Comecei por referir que o laudo é uma instituição económica medieval. É também uma instituição de justiça medieval, procurando fazer justiça entre o advogado e o seu cliente através da procura de um "preço justo" que, alegadamente, compatibilize os interesses de ambas as partes.

Trata-se de uma justiça duplamente medieval, primeiro porque é parcial, em que o conflito entre o advogado e o seu cliente é julgado por uma instituição afecta ao primeiro. São os pares do advogado em litígio que julgam o caso que o opõe ao seu cliente. É como se, numa disputa pessoal entre um jogador do Benfica e outro do F.C. Porto, se chame a equipa do Benfica para julgar o caso.

A segunda característica de justiça medieval envolvida no laudo refere-se à ideia de "preço justo", mas antes de a tratar é necessário responder a uma questão que eu próprio levantei desde o início. Se o laudo é uma instituição económica medieval, qual a instituição económica moderna que o veio substituir? 

-O preço do mercado.

Quando Adam Smith, o criador da Economia moderna, se referiu à "mão invisível" ele referia-se ao processo impessoal do mercado. Num mercado participam frequentemente milhares de pessoas, às vezes milhões, de um lado e do outro, do lado da procura e do lado da oferta. Mas os resultados finais desse processo - como o preço de mercado - não são determinados por nenhum pessoa, ou grupo de pessoas, em particular.

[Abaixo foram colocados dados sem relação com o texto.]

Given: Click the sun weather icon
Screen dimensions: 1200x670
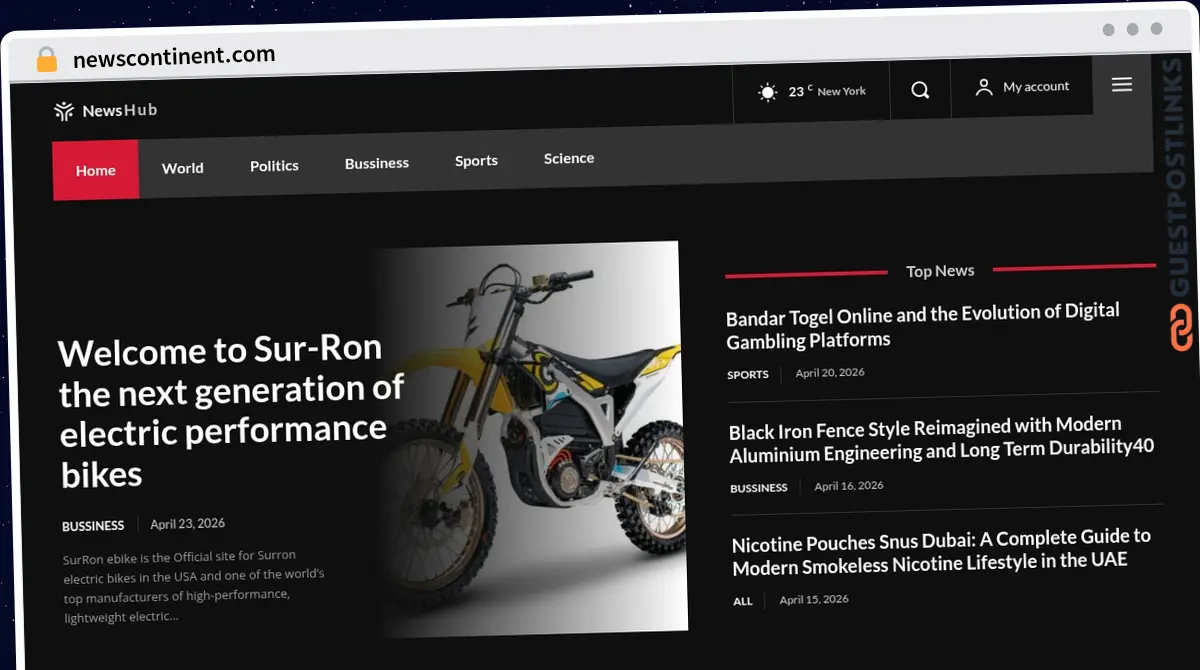Looking at the screenshot, I should coord(767,93).
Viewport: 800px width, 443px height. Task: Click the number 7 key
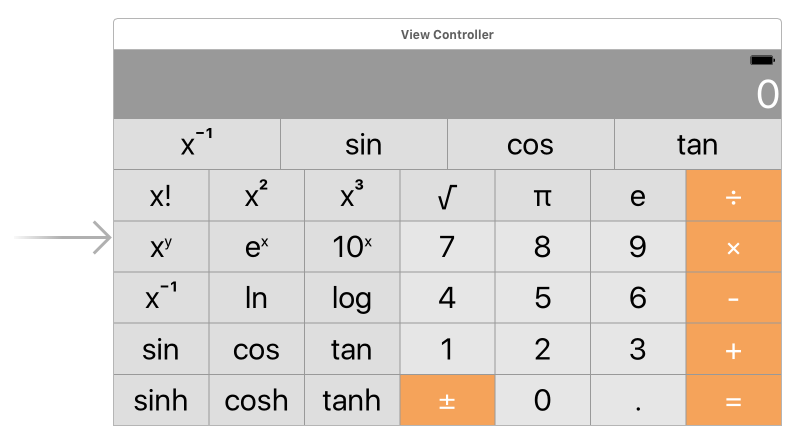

Só às decisões humanas é possível aplicar critérios de justiça e dizer se uma decisão humana é justa ou injusta. Ora, o preço do mercado não é o resultado da decisão de uma pessoa ou grupo de pessoas em particular. É o resultado de um processo impessoal ao qual não se aplicam, portanto, os critérios de justiça. Um preço de mercado pode ser alto ou baixo, mas não é justo ou injusto.

É ao contrário no laudo. O laudo é determinado por uma pessoa ou conjunto de pessoas e por, isso, ao laudo podem aplicar-se os critérios de justiça; na realidade, o laudo representa a tentativa de encontrar um "preço justo", que é uma ideia medieval, ultrapassada, e acerca da qual jamais foi possível estabelecer algum acordo.

Mas, sendo assim, se o laudo é uma instituição económica antiquada, tendo sido substituída modernamente pelo preço de mercado, e se faz uso de uma "justiça" medieval no duplo sentido em que procura realizar um ideal de justiça que não existe ("o preço justo") através de um julgamento parcial (advogados a julgarem litígios entre advogados e os seus clientes), para que serve, afinal, o laudo em pleno século XXI? 

Serve para a Ordem dos Advogados dar cobertura e decidir, em última instância, os processos de extorsão dos advogados sobre os seus clientes e que motivam as dezenas de milhares de queixas que estes têm pendentes na Ordem.